** SUPPLIED ENTRIES **

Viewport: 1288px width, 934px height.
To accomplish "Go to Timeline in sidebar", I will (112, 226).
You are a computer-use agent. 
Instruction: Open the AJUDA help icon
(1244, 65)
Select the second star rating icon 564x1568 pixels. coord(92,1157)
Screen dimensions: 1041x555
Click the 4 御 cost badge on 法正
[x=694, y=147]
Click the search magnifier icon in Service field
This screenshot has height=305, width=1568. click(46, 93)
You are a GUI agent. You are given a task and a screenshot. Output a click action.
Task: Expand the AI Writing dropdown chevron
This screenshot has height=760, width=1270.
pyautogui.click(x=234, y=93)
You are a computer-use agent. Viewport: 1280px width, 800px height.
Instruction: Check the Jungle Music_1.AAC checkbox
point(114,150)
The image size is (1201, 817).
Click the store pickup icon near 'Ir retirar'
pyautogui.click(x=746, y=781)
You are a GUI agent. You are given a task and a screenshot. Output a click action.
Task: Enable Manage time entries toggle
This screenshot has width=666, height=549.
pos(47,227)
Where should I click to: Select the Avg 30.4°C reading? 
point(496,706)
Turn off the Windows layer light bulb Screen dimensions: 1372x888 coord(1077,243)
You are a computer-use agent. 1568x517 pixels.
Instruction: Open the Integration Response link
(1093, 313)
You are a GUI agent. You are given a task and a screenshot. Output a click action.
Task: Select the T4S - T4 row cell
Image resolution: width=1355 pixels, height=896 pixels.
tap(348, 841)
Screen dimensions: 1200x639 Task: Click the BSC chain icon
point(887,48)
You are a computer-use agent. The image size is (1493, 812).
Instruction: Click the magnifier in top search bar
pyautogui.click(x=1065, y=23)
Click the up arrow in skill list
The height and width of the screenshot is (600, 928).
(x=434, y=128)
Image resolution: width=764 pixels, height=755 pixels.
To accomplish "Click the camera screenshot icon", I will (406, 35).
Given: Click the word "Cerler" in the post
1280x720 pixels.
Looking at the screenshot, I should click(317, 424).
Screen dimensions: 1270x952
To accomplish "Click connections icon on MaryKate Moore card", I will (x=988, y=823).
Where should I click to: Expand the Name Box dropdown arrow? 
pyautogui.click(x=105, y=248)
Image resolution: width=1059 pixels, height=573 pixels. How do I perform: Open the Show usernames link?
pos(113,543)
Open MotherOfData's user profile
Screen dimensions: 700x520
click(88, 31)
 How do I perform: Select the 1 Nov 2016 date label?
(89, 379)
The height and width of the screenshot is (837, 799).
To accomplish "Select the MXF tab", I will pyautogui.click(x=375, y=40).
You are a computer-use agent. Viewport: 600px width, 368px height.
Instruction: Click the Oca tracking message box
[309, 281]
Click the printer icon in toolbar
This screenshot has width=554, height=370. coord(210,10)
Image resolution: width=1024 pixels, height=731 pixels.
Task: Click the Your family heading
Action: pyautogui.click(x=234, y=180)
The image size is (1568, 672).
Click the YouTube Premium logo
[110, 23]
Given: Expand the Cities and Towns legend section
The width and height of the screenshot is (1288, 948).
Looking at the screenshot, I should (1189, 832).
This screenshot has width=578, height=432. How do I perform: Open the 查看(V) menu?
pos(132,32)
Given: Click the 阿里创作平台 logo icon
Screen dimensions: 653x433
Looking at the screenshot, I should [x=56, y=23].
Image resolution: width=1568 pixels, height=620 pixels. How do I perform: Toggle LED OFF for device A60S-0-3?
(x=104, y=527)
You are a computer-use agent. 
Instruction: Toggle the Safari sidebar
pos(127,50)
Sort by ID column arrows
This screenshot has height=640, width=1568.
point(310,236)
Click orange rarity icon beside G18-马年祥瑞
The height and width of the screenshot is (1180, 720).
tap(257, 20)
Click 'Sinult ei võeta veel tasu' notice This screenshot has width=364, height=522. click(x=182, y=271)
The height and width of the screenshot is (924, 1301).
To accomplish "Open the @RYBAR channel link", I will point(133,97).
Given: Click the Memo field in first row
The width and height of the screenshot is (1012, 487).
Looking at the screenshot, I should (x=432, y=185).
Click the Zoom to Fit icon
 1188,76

** TASK TO COMPLETE **
Rewrite the material above, replacing every occurrence of "computer-use agent" with "desktop automation agent" and leaving everything else unchanged.

** ANSWER TO THE EXERCISE **
Viewport: 1288px width, 934px height.
To accomplish "Go to Timeline in sidebar", I will (112, 226).
You are a desktop automation agent. 
Instruction: Open the AJUDA help icon
(1244, 65)
Select the second star rating icon 564x1568 pixels. coord(92,1157)
Screen dimensions: 1041x555
Click the 4 御 cost badge on 法正
[x=694, y=147]
Click the search magnifier icon in Service field
This screenshot has height=305, width=1568. click(46, 93)
You are a GUI agent. You are given a task and a screenshot. Output a click action.
Task: Expand the AI Writing dropdown chevron
This screenshot has height=760, width=1270.
pyautogui.click(x=234, y=93)
You are a desktop automation agent. Viewport: 1280px width, 800px height.
Instruction: Check the Jungle Music_1.AAC checkbox
point(114,150)
The image size is (1201, 817).
Click the store pickup icon near 'Ir retirar'
pyautogui.click(x=746, y=781)
You are a GUI agent. You are given a task and a screenshot. Output a click action.
Task: Enable Manage time entries toggle
This screenshot has width=666, height=549.
pos(47,227)
Where should I click to: Select the Avg 30.4°C reading? 
point(496,706)
Turn off the Windows layer light bulb Screen dimensions: 1372x888 coord(1077,243)
You are a desktop automation agent. 1568x517 pixels.
Instruction: Open the Integration Response link
(1093, 313)
You are a GUI agent. You are given a task and a screenshot. Output a click action.
Task: Select the T4S - T4 row cell
Image resolution: width=1355 pixels, height=896 pixels.
tap(348, 841)
Screen dimensions: 1200x639 Task: Click the BSC chain icon
point(887,48)
You are a desktop automation agent. The image size is (1493, 812).
Instruction: Click the magnifier in top search bar
pyautogui.click(x=1065, y=23)
Click the up arrow in skill list
The height and width of the screenshot is (600, 928).
(x=434, y=128)
Image resolution: width=764 pixels, height=755 pixels.
To accomplish "Click the camera screenshot icon", I will (406, 35).
Given: Click the word "Cerler" in the post
1280x720 pixels.
Looking at the screenshot, I should click(317, 424).
Screen dimensions: 1270x952
To accomplish "Click connections icon on MaryKate Moore card", I will (x=988, y=823).
Where should I click to: Expand the Name Box dropdown arrow? 
pyautogui.click(x=105, y=248)
Image resolution: width=1059 pixels, height=573 pixels. How do I perform: Open the Show usernames link?
pos(113,543)
Open MotherOfData's user profile
Screen dimensions: 700x520
click(88, 31)
 How do I perform: Select the 1 Nov 2016 date label?
(89, 379)
The height and width of the screenshot is (837, 799).
To accomplish "Select the MXF tab", I will pyautogui.click(x=375, y=40).
You are a desktop automation agent. Viewport: 600px width, 368px height.
Instruction: Click the Oca tracking message box
[309, 281]
Click the printer icon in toolbar
This screenshot has width=554, height=370. coord(210,10)
Image resolution: width=1024 pixels, height=731 pixels.
Task: Click the Your family heading
Action: pyautogui.click(x=234, y=180)
The image size is (1568, 672).
Click the YouTube Premium logo
[110, 23]
Given: Expand the Cities and Towns legend section
The width and height of the screenshot is (1288, 948).
Looking at the screenshot, I should (1189, 832).
This screenshot has width=578, height=432. How do I perform: Open the 查看(V) menu?
pos(132,32)
Given: Click the 阿里创作平台 logo icon
Screen dimensions: 653x433
Looking at the screenshot, I should [x=56, y=23].
Image resolution: width=1568 pixels, height=620 pixels. How do I perform: Toggle LED OFF for device A60S-0-3?
(x=104, y=527)
You are a desktop automation agent. 
Instruction: Toggle the Safari sidebar
pos(127,50)
Sort by ID column arrows
This screenshot has height=640, width=1568.
point(310,236)
Click orange rarity icon beside G18-马年祥瑞
The height and width of the screenshot is (1180, 720).
tap(257, 20)
Click 'Sinult ei võeta veel tasu' notice This screenshot has width=364, height=522. click(x=182, y=271)
The height and width of the screenshot is (924, 1301).
To accomplish "Open the @RYBAR channel link", I will point(133,97).
Given: Click the Memo field in first row
The width and height of the screenshot is (1012, 487).
Looking at the screenshot, I should (x=432, y=185).
Click the Zoom to Fit icon
 1188,76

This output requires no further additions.